Just over six years ago, nobody had heard of J. Jill. Now, the multi-channel specialty retailer of women's clothing has a website, a catalog and by the end of 2005 will have close to 200 stores.

How has the company grown so quickly? "Our main objective is to grow the J. Jill brand through retail stores, so our growth strategy is to open 30 to 40 new stores a year," says Andrea Gulli, Operating VP of eCommerce and Credit Marketing.

"The main way we do that is to be profitable through direct channels."

Gulli's team has found success in doing just that, with help from an ongoing series of targeted emails. We talked with Gulli to learn how her team makes the most of the company's email campaigns.

Email tactic #1. Segment, then target

Gulli's team knows if an email subscriber is already a customer, and whether they shop primarily online, at stores, or through the catalog. They know if she's a petite shopper, and if she holds a J. Jill credit card.

"Our goal is to be as synergistic as possible across all channels," Gulli says. The email database is segmented so that each customer receives the emails that are most relevant.

Example:

--Customers who shop mainly via catalog might receive emails notifying them when a catalog has dropped.

--Online customers receive emails with notification of online-only offers.

--A customer near a J. Jill retail outlet might receive notice of offers at the retail level, invitations to store events, or coupons .

Customers can print coupons out and redeem them at the store level, and Gulli uses no technology to prevent them from using a coupon more than once. Forwarding to a friend is also fine with Gulli. As for customers who might print and use a coupon three times, "that would be a busy shopper," she says. Generally the offers last only a few days.

Interestingly, Gulli has learned that the favorite channel of customers remains their favorite despite different offers. "People who tend to buy in a store, even when stimulated to shop by email, they go to the store."

Because of segmentation, customers might receive emails as often as twice a week. "We're looking at frequency and what's most appropriate to different customer segments," she says. "We don't have a hard and fast rule right now."

Email tactic #2. Test often and within campaigns

Gulli is a firm believer in running tests and making changes based on what you find. "The most important thing we've learned about testing is that you need to do it," she says. "You can't make an assumption that one creative is going to be better than another, because you can be fooled."

Gulli's team used to test by splitting each segment in half and sending a different version of the email to each half of the segment. Future campaigns would be based on what they found.

However, last year the company began testing within campaigns.

They take a statistically significant section of a list, then split the segment and send two different emails testing, say, a different subject line in each email. Once a winner has asserted itself, they mail the winner to the rest of the list.

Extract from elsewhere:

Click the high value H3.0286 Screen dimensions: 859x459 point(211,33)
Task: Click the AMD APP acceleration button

For each test, Gulli's team creates what she calls a "mini P&L," looking at open rates, clickthroughs, conversions and average order value to determine ROI.

"We improve the bottom line by changing the process right in the campaign," Gulli says. "We've been really pleased with it."

Two testing examples:

--Spring's must-have jackets

In this email, Gulli's team tested complimentary shipping on two different order minimums to two different macrosegments of their email file: buyers vs. non-buyers. They sent the different versions to the subsets and monitored results for three days. The "winning" version was then sent to the remainder of the email list.

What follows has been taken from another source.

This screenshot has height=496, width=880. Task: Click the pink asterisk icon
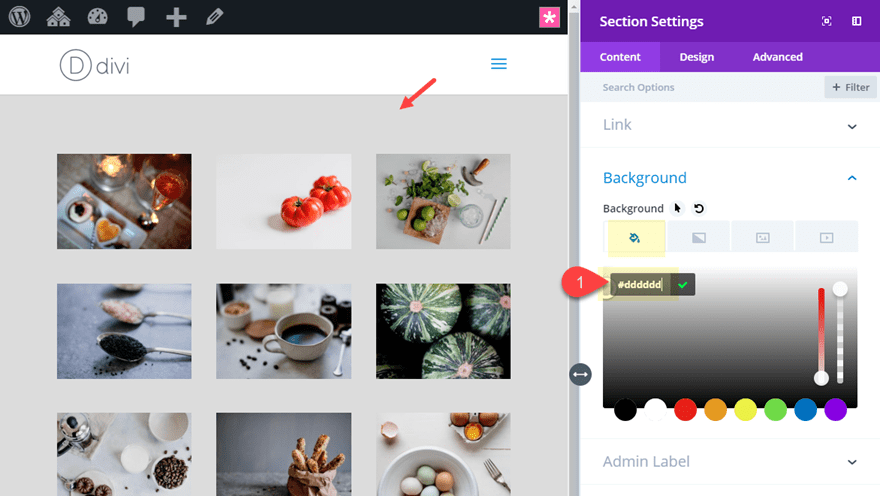(x=549, y=17)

o For buyers, she tested complimentary shipping on orders of $150 or greater vs. complimentary shipping on orders of $100 or greater.

o For the non-buyers, she tested complimentary shipping on $100 or greater vs. the same on $75 or greater.

Results: For buyers, the $100 order minimum outperformed the $150 minimum. Total conversions on the $100 minimum were 4.6% higher and conversions were 12% higher than the $150 minimum. Open and clickthrough rates were also slightly higher on this version. In the case of the non-buyers, the $100 order minimum also won, this time over the $75 order minimum. The open rate and clickthrough rate were slightly higher on the $75 version, but the average order size was 14.3% higher on the $100 version, making the incremental sales 12.6% higher.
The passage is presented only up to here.